In a recent circle of 7 friends, all had experienced a sense of a crossroads in their working lives. Whether it was balancing motherhood and breadwinner status or feeling burnt out and dissatisfied with a business model, each had had to consider how they were oriented in their lives. This means asking yourself questions like:

What are my values?
What do I believe?
Am I acting in accordance with those guideposts?
What am I working towards?

…which can really make you feel lost, awash in a sea of conflicting currents and self-doubt.
That reminds me of a friend’s writing that explored the science of wave directions and how South Pacific exploratory tribes knew different types of currents/ waves. A different type of orientation.

There is some skill to be learned, standing in this sea. First, there is the learning not to drown in panic, but tread water and safely consider the temperature and weight of your uncertainty. Before action, there is always assessment.

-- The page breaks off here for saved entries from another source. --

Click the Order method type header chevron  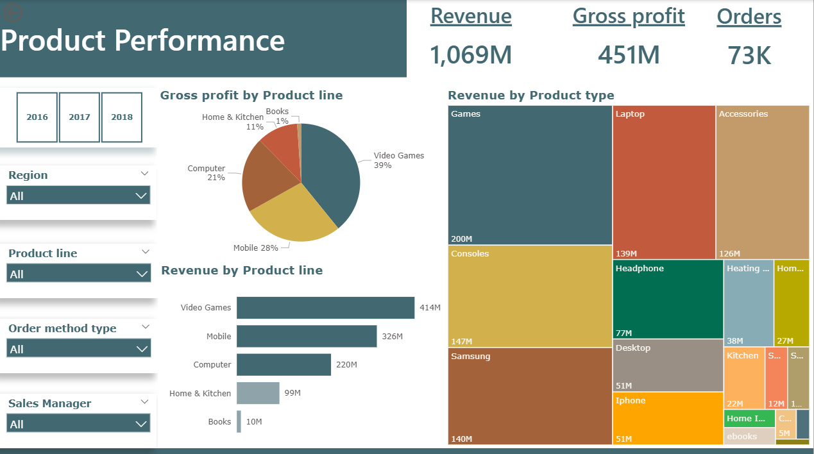click(145, 326)
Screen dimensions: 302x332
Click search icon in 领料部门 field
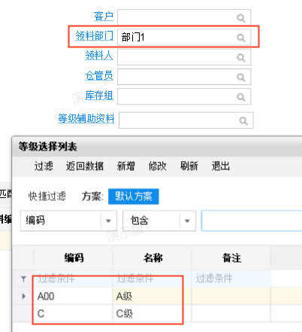pyautogui.click(x=241, y=38)
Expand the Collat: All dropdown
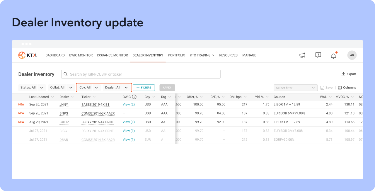This screenshot has width=375, height=191. [x=61, y=88]
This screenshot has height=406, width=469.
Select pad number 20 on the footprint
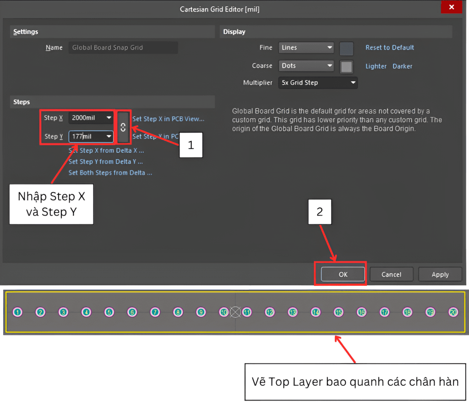point(453,312)
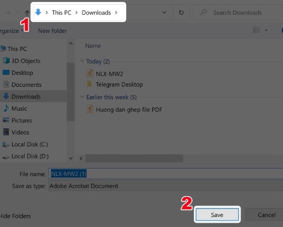This screenshot has width=283, height=227.
Task: Open the Pictures folder in sidebar
Action: pyautogui.click(x=22, y=121)
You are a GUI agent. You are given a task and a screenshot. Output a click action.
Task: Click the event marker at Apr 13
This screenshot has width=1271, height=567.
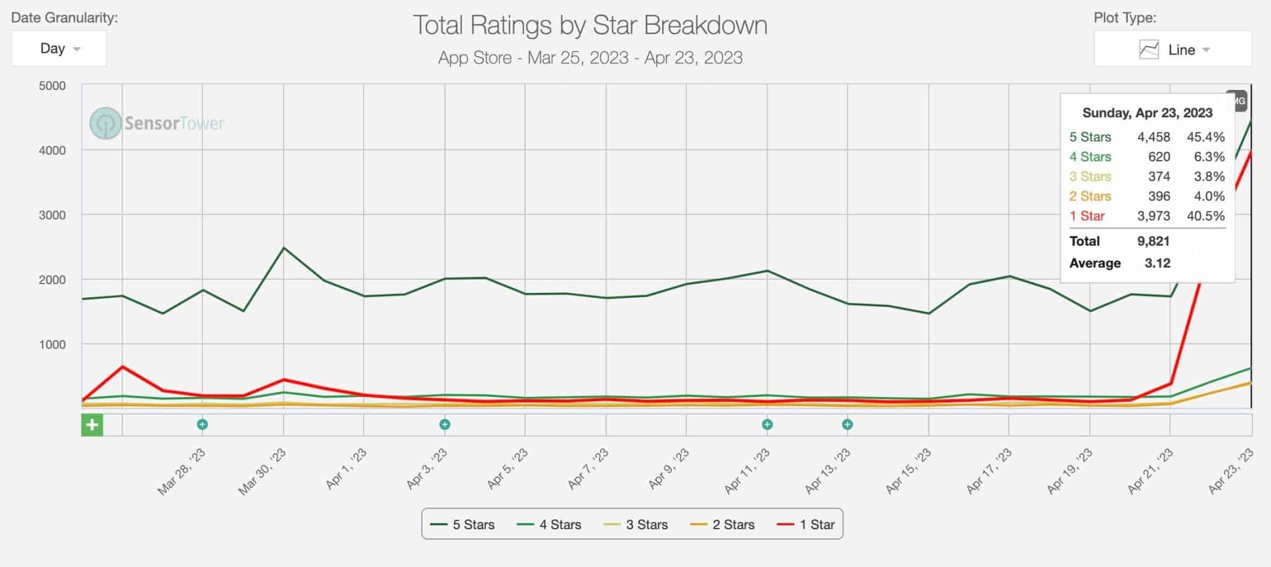point(847,424)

Then there is the skill of finding your direction. My business coaching friend Shanna said recently that even when you don’t know what the perfect next step is, you can make a move that is ‘directionally correct’ and prepare yourself to adapt. I liked this a lot, as a slow decision maker, and one who hates to be wrong.
You can get to a point where you look back and see where you’ve been, and calmly ask, ‘who was that person who [made that choice]?’ as my friend Jessica did. This does not mean Wrong. It means you’ve evolved and your current self is no longer the same self that made that previous decision.
I daresay that there are people who are given good principles and neglect them (Mr. Darcy), but most of what I’ve witnessed is people shedding unhelpful or unproductive values and forging their own answers to the questions above. I envisioned this process recently as a woman discovering a coat she wore, taking it off to see how it was made, and proceeding to take off article after article of clothing, until she saw herself for herself.

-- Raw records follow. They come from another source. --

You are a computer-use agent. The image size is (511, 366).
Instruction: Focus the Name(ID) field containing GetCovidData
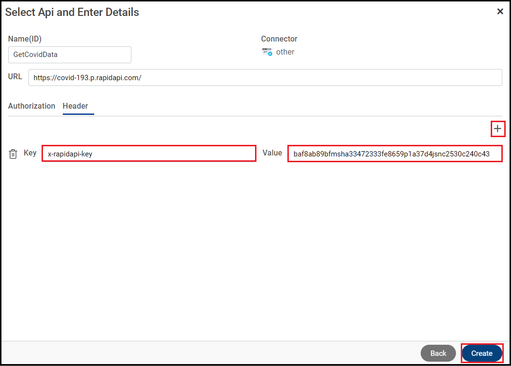70,55
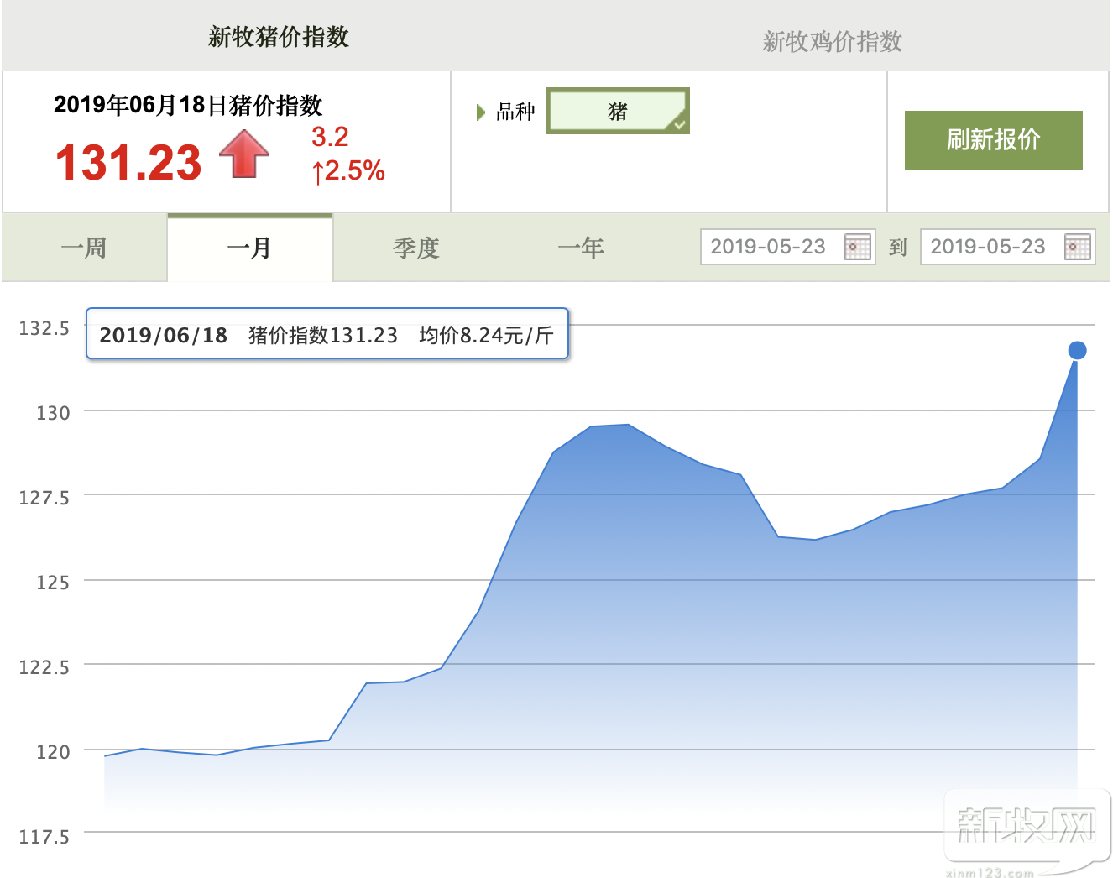The width and height of the screenshot is (1113, 878).
Task: Switch chart to 季度 range
Action: pos(416,248)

I’ve had such soul-work as my focus for a good few years, and recently Brene Brown’s work of values-rumbling has really clarified the process for me.
Looking at her list of values, I am motivated by notions of fairness and justice, responsibility, and trust. I have written entire novels to highlight the forgotten stories of people who clung tenaciously to their integrity in times of great confusion and intimidation. I write these stories in part to cling tenaciously to the idea that I will be one of those people, in time.
When my eye passed over the word ‘trust’ on Brene’s list, it stood out in capital letters: TRUST. And there are probably equal parts belief in and terror of this quality. Somewhere along the line, between age 3 and age 21, I’d say, I found it nigh impossible to completely trust another person. But my vision of the world operates because there is trust within and among communities to cooperate. So—TRUST it is.
I can reach out and point to those values as much as I want, but I think the crucial step is moving in their direction. And this is where the values that make up the stars in my sky meet the horizon, the firmament of my daily experience.

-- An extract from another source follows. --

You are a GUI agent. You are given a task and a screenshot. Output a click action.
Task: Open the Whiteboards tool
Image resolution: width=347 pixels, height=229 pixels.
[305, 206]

Earlier this year, I took part in a leadership seminar called Spiral Leadership. Its founder Abigail Morgan Prout uses the metaphor of the nautilus spiral to talk about how one can cultivate this sense of direction. Starting at the center, you cross barriers and reach ever-increasing fields of influence:
1—Attunement brings you self-awareness and alignment with your convictions.
2—Daring to Share forces your thoughts and beliefs, untried, out into the small orbits of your friends and chosen family.
3—Finding Resonance requires you experiment with different audiences in order to find the community that affirms those beliefs and encourages you to greater courage and vulnerability.

So back to that crossroads we are all at… what if it’s really a yellow brick road, a nautilus shell, with us at the beginning, and the wide world to help us grow?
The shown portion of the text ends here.